Limitations & Future Work¶
- Only 2nd-order dynamics are modeled, which may be insufficient for abrupt motions such as explosions or fractures.
- The rigid-particle assumption (scale invariance) may need to be relaxed for highly deformable soft bodies.
- Extrapolation error grows with prediction horizon; a sliding-window correction mechanism may be needed.
- The performance advantage over baselines diminishes on the real-world NVIDIA dataset compared to synthetic datasets; generalization to more complex real-world scenes requires further validation.
Related Work & Insights¶
- NVFi: the closest prior work, using PINN losses to learn a velocity field with a NeRF backbone; TRACE supersedes it comprehensively by using explicit physical parameters with a 3DGS backbone.
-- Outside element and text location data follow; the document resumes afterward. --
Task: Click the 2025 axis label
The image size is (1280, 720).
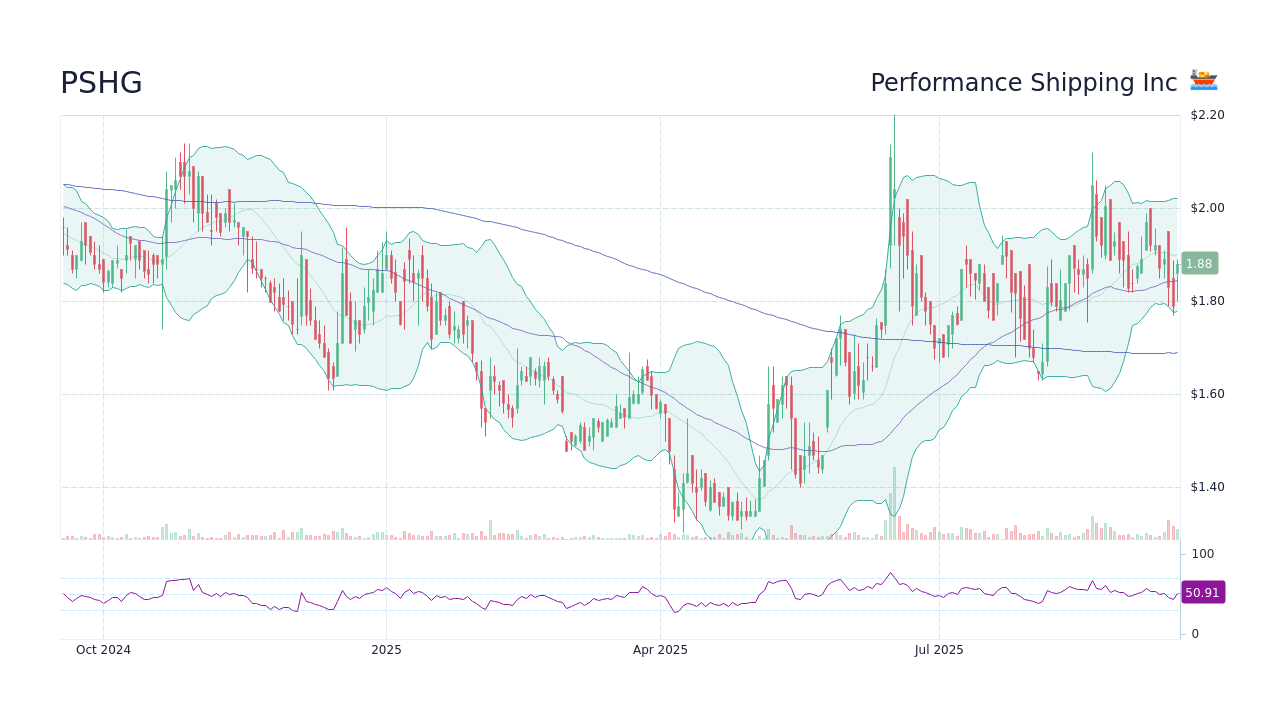Action: click(386, 649)
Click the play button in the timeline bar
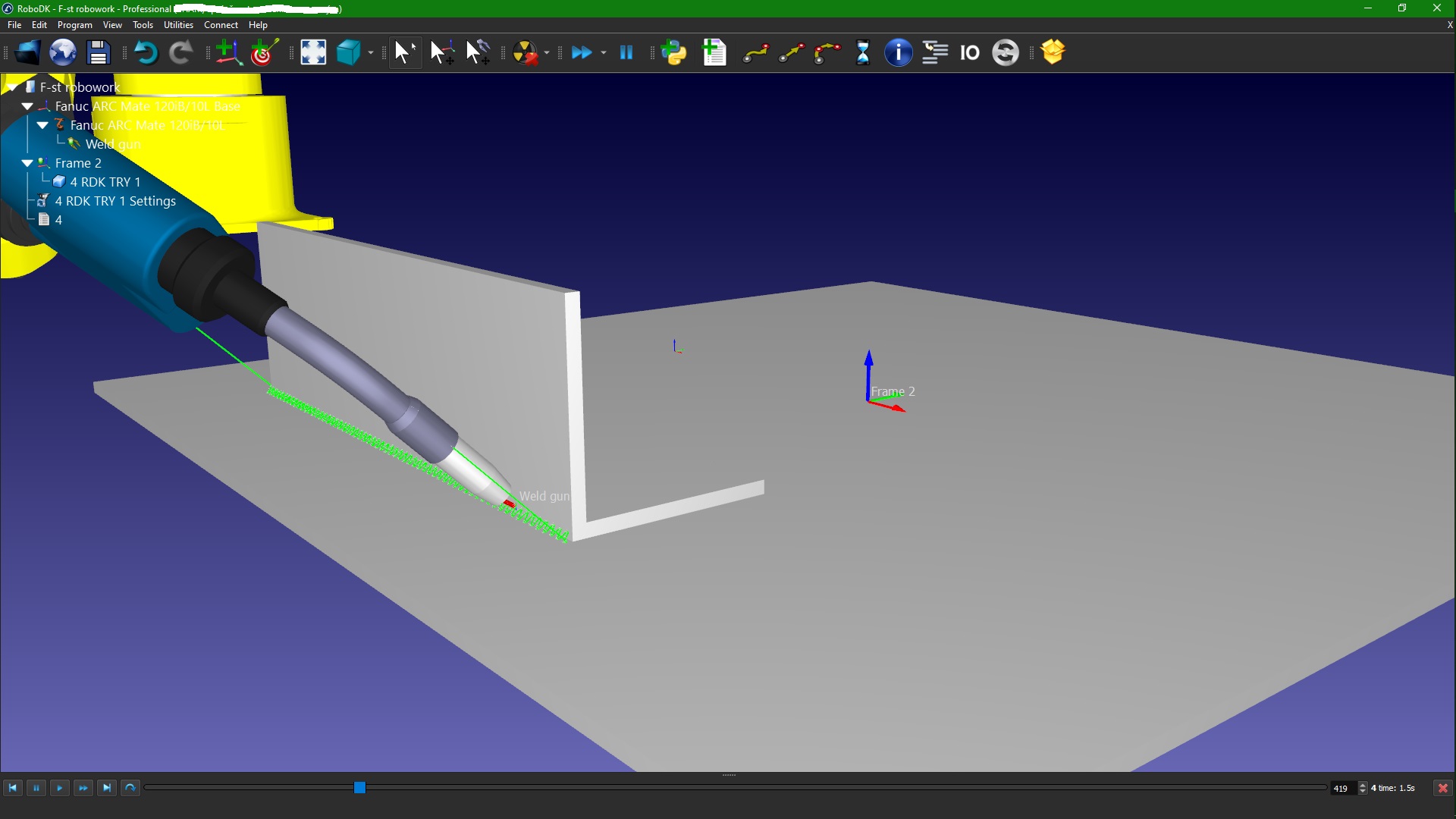Image resolution: width=1456 pixels, height=819 pixels. coord(59,788)
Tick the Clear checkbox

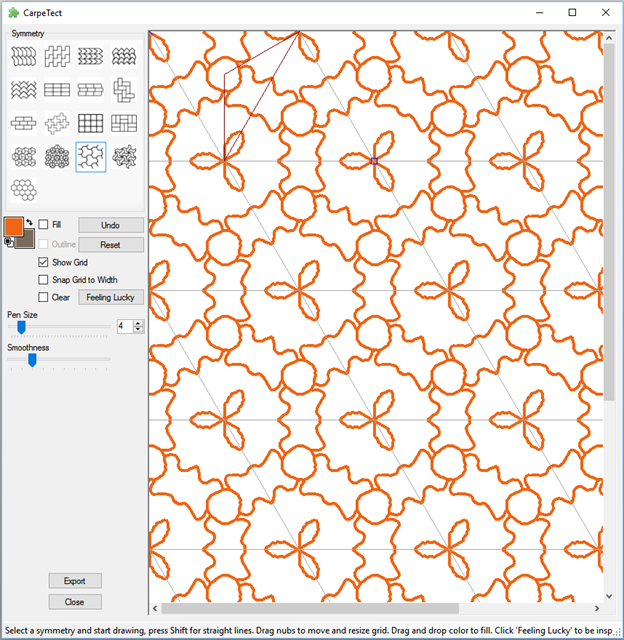[x=43, y=297]
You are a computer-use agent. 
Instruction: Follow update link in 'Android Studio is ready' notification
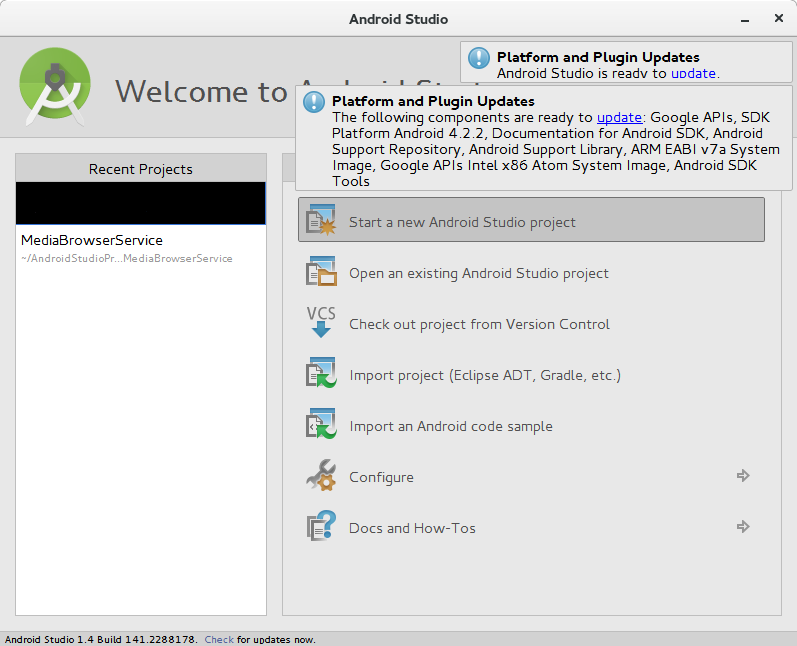pos(693,73)
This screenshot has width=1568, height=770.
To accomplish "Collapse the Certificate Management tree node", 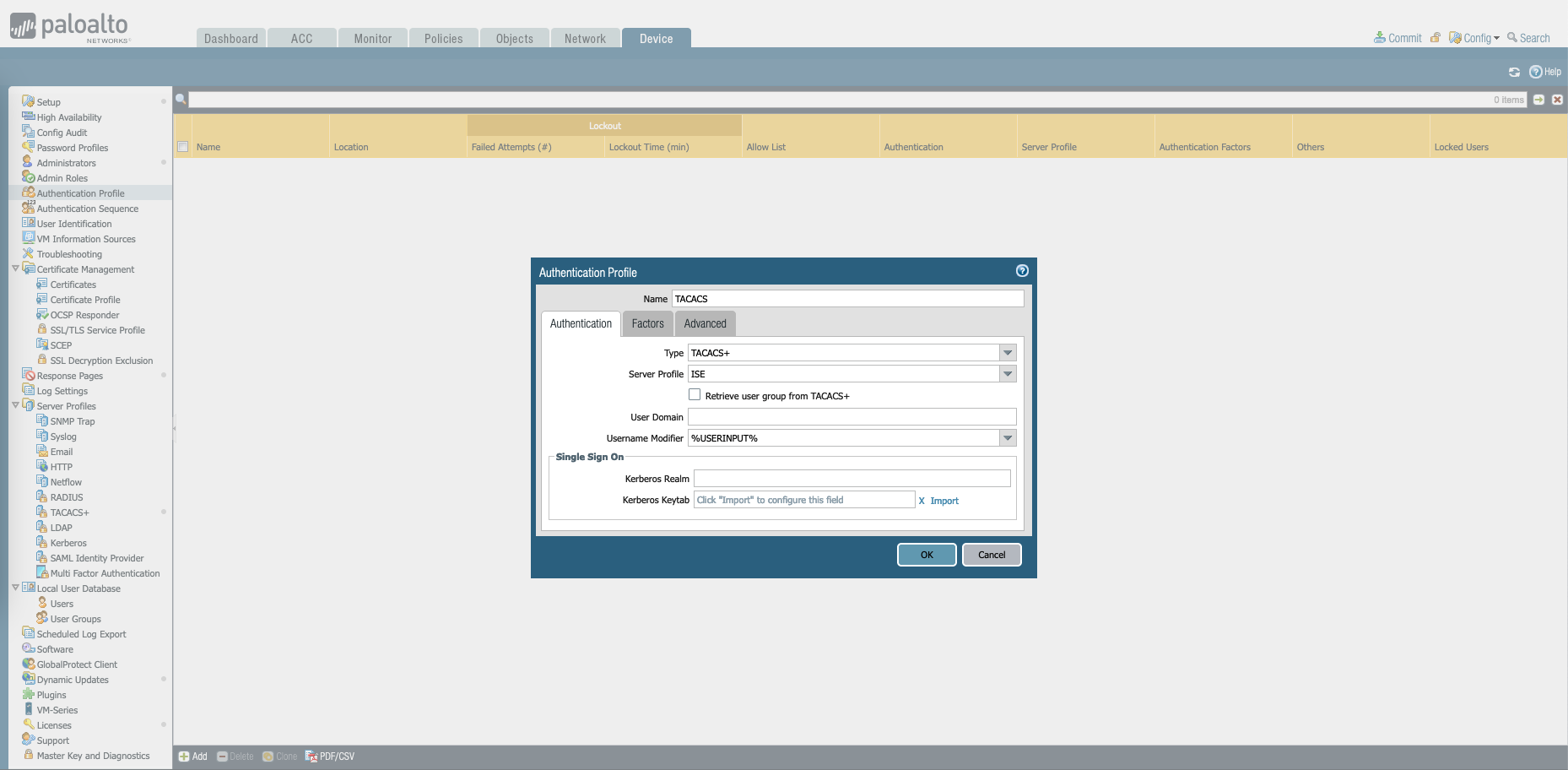I will [15, 269].
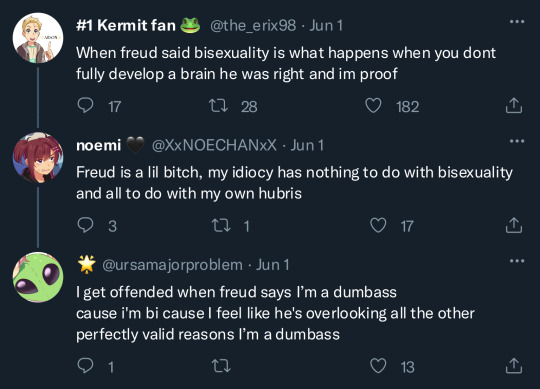Retweet ursamajorproblem's tweet
Image resolution: width=540 pixels, height=389 pixels.
(221, 366)
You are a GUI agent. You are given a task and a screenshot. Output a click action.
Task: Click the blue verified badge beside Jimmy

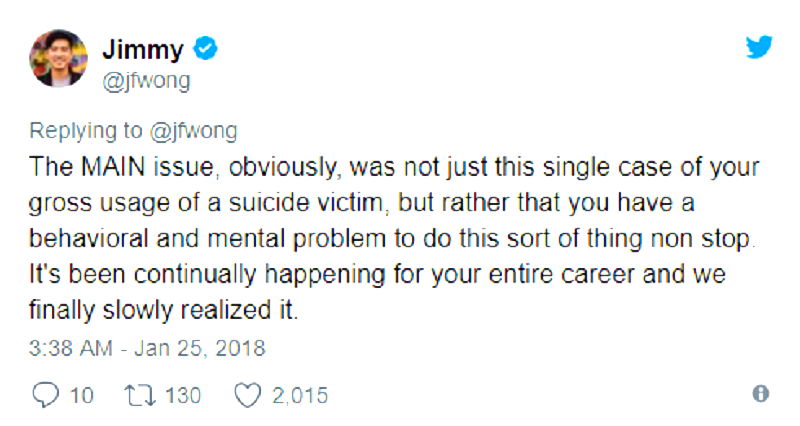[x=206, y=48]
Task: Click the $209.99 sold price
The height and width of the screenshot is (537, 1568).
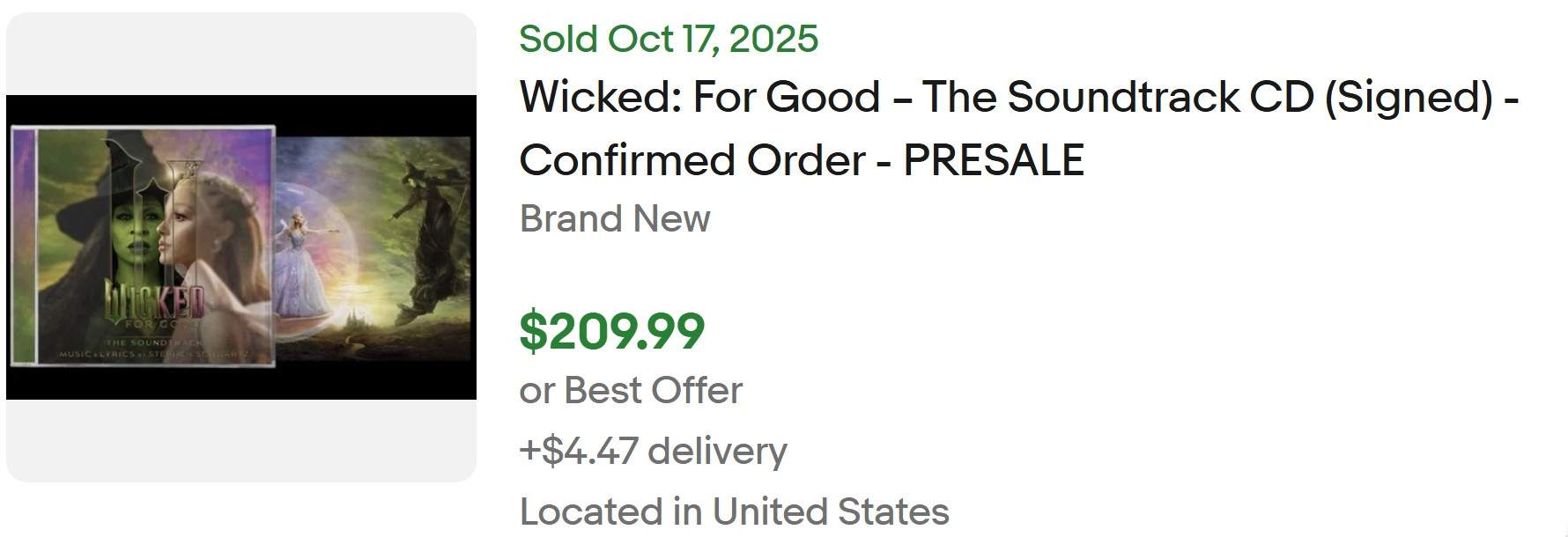Action: click(612, 331)
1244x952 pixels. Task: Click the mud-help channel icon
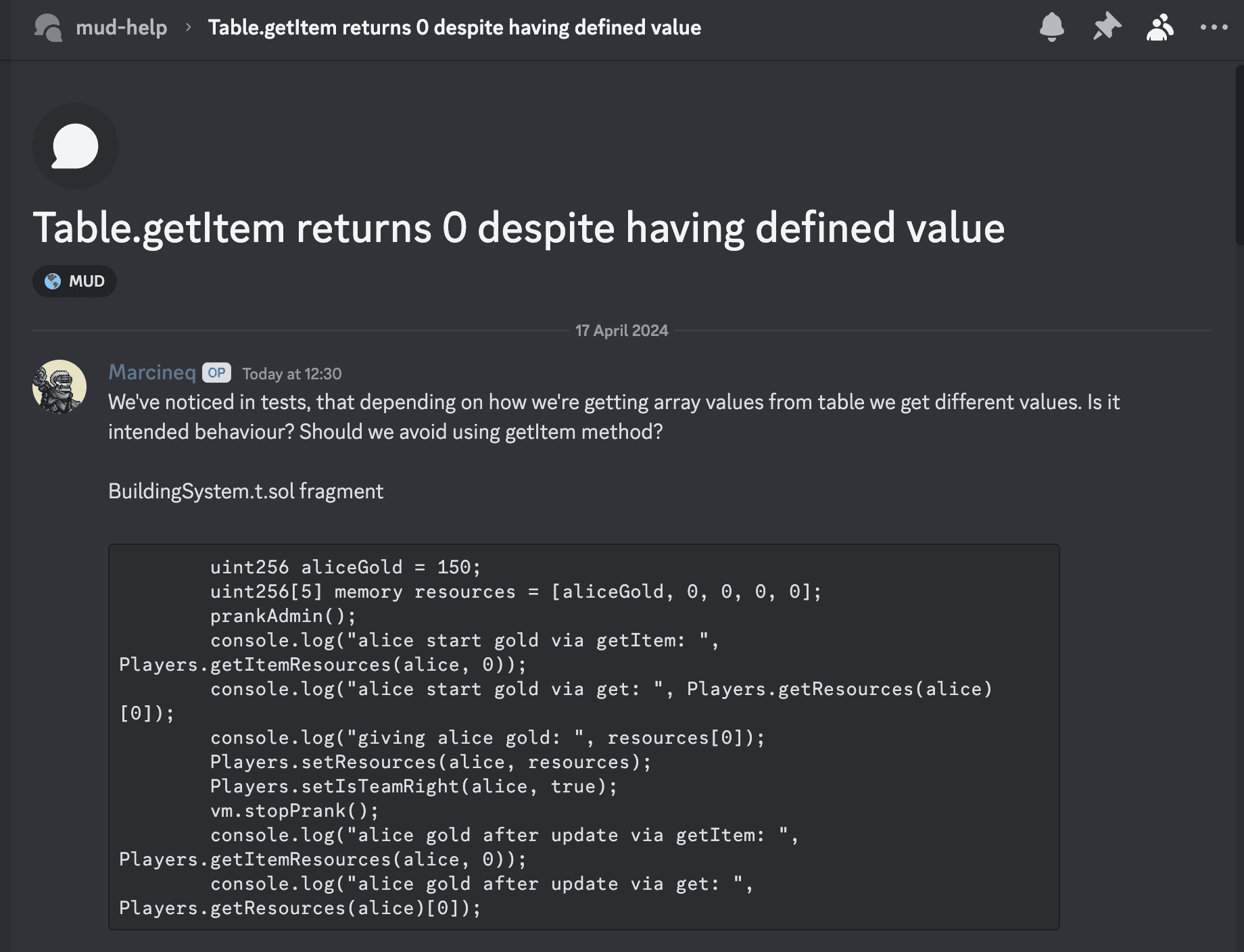click(49, 28)
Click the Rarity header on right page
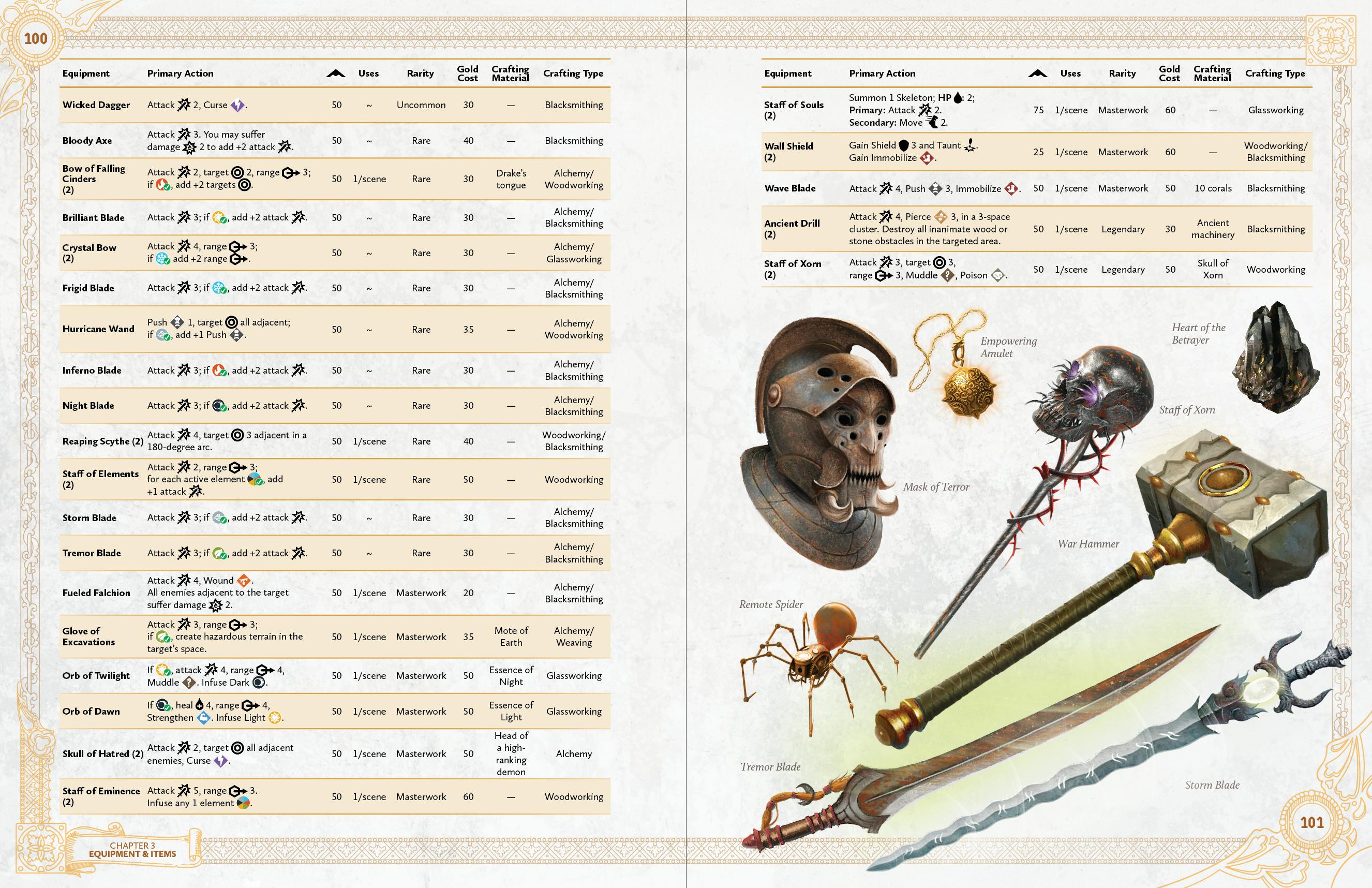 point(1122,73)
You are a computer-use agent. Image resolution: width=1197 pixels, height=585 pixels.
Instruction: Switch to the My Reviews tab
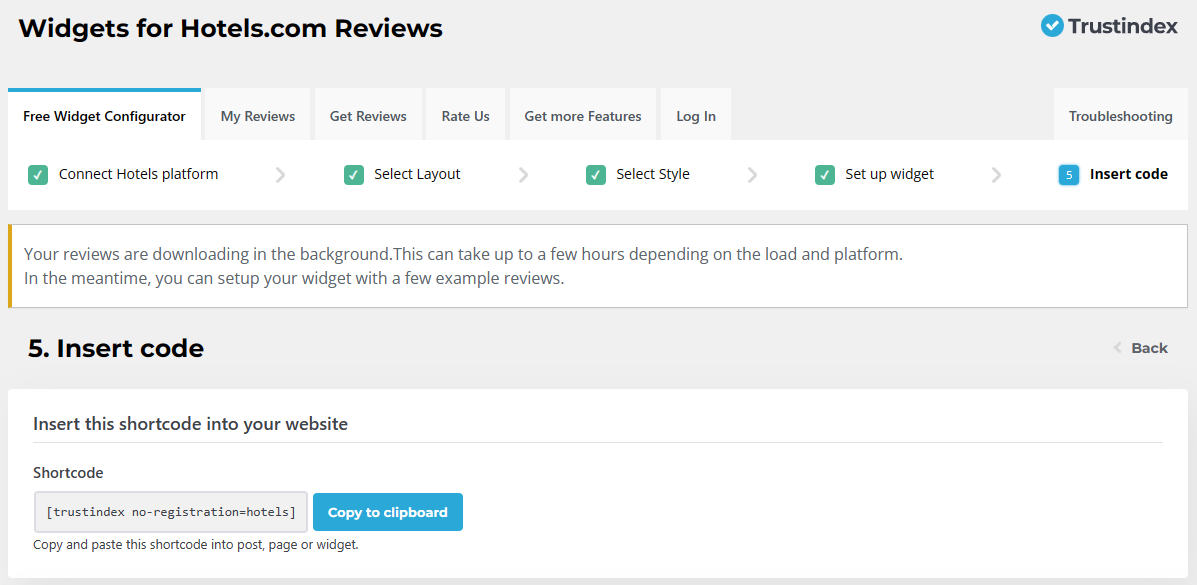click(x=257, y=114)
- DefGS / 4DGS: dynamic 3DGS methods that excel at novel-view interpolation but cannot extrapolate; TRACE uses them as auxiliary modules.
- D-NeRF / HexPlane / TiNeuVox: dynamic NeRF methods similarly limited to interpolation.
- PINN series: physics-informed neural networks (e.g., ScalarFlow) that use PDEs as soft constraints, suffering from low training efficiency.
- FreeGave: concurrent work that implicitly fits a velocity network, in contrast to TRACE's explicit learning of motion changes (acceleration/jerk).
Rating¶
- Novelty: ⭐⭐⭐⭐⭐ — The proposed translational-rotational dynamical system constitutes an entirely new paradigm.
- Technical Depth: ⭐⭐⭐⭐⭐ — Physical modeling is rigorous; RK2 numerical derivation is well-grounded.
- Experimental Thoroughness: ⭐⭐⭐⭐ — Four datasets (including a newly proposed one), though broader real-world validation is lacking.
- Value: ⭐⭐⭐⭐ — Direct applicability to short-horizon motion prediction in robotic manipulation.
- Overall Recommendation: ⭐⭐⭐⭐⭐ — A landmark contribution to physical modeling of dynamic scenes.